Traditionally, consumers have made paying their monthly mortgage bills a top priority. When the Great Recession struck, however, consumers faced with tough choices increasingly chose paying their credit card bills over their mortgages. Starting in 2008, consumers were far more likely to be late on mortgages than credit card bills, suggesting consumers were in such dire straits that their fear over losing short-term credit was even greater than the fear of losing their homes.

Credit reporting agency TransUnion found in a study that nationally, payment priorities fell back into place last fall.  There are still individual markets, such as Chicago, where payment priorities remain upside down.

“One of the biggest impacts of the Great Recession to the credit system was its influence on consumer payment patterns,” said Ezra Becker, co-author of the study and vice president of research and consulting for TransUnion. “As unemployment rose and home prices cratered, increasingly more consumers were faced with financial constraints and had to make difficult choices — and many chose to value their credit card relationships above their mortgages.”

At the height of the recession, about one in 20 mortgage-holders were late by 30 days or more — 4.92% — compared to the 3.99% of consumers who were late on credit card payments.

By comparison, just five years earlier, only 1.26% of mortgage holders were late, while nearly double that rate — 2.25% — were late with credit cards.

The study also found that, during boom and bust cycles alike, consumers place an even higher priority on car payments than either mortgage or credit card payments. While car payment delinquencies rose during the recession to nearly double their pre-recession rate, they remained consistently less than half the rate of other late payments.

That makes sense. Losing a car to repossession would have the most immediate impact on a consumer’s life, and almost certainly, ability to generate income. Plus, it’s far easier to repossess a car than a home, so the consequences of late car payments are much more immediate.

Meanwhile, during the Great Recession, many consumers stopped making mortgage payments, relatively secure in the knowledge that it might take months or even years before they would be evicted.  Some were engaging in “strategic default,” while others negotiated loan modifications. And while late fees piled up, the impact of those fees was not as immediate as the consequences of a late credit card payment, which could trigger a large interest rate increase or cancellation of the card within days.

Of course, all late payments are bad, and they all lead to credit score trouble and almost certainly, late fees. And if you default on your home, a foreclosure will do much more damage to a credit score than late credit card payments (you can simulate how big of a hit your credit score would take using free credit scoring tools on Credit.com). But when faced with all bad options, picking the least bad option — which creditor to put off — is a tricky, individual decision.
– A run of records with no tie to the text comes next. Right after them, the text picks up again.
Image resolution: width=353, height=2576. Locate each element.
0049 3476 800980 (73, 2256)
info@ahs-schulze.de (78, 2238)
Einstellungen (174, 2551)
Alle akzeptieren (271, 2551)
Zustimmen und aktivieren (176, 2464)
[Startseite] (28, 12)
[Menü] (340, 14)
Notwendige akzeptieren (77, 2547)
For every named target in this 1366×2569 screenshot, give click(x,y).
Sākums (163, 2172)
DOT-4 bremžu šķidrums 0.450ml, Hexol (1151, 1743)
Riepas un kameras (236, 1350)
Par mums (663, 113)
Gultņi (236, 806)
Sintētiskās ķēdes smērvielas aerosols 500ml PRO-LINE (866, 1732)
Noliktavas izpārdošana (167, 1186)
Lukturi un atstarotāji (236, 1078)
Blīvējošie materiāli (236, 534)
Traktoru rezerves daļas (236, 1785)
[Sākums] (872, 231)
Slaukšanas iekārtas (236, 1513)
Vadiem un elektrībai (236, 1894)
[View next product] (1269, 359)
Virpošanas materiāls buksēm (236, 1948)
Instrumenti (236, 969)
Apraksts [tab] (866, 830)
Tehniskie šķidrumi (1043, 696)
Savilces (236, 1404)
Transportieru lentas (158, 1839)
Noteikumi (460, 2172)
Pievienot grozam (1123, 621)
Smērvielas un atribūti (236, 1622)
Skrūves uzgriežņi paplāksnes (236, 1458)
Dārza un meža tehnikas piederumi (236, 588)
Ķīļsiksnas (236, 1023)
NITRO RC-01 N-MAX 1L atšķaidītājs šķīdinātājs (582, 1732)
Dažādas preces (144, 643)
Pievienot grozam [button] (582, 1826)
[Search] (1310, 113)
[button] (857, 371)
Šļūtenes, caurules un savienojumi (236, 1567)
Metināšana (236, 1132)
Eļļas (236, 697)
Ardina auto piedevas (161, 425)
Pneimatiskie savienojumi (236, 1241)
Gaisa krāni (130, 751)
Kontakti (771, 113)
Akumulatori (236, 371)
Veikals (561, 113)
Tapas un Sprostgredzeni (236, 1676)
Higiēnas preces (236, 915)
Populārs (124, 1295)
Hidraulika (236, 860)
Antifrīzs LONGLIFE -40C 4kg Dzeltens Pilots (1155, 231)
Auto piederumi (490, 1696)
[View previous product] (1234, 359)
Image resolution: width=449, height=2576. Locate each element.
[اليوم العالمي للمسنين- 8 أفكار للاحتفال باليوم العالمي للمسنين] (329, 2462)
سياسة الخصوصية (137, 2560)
Becker said the numbers suggest something other than a strict financial decision to him. He said unexpected market dynamics — the fast plummeting of home prices, for example — can cause people to behave in unpredictable ways.

“When the market dynamic is what people expect, i.e. home values are increasing and unemployment is under control, then the payment hierarchy is stable. It’s when an unexpected shock hits the market, like home value depreciation or major increases in unemployment, that the payment hierarchy is subject to change, as consumers reassess which loan relationships are more important to them at that time,” Becker said.

The Great Recession mess isn’t completely cleaned up. Mortgage late payments were 1.7% in December, still about 25% higher than they were in September of 2004. But the good news: credit card delinquency rates are down dramatically even from the “boom” times of 2004, and even late car payments are slightly down compared to that year.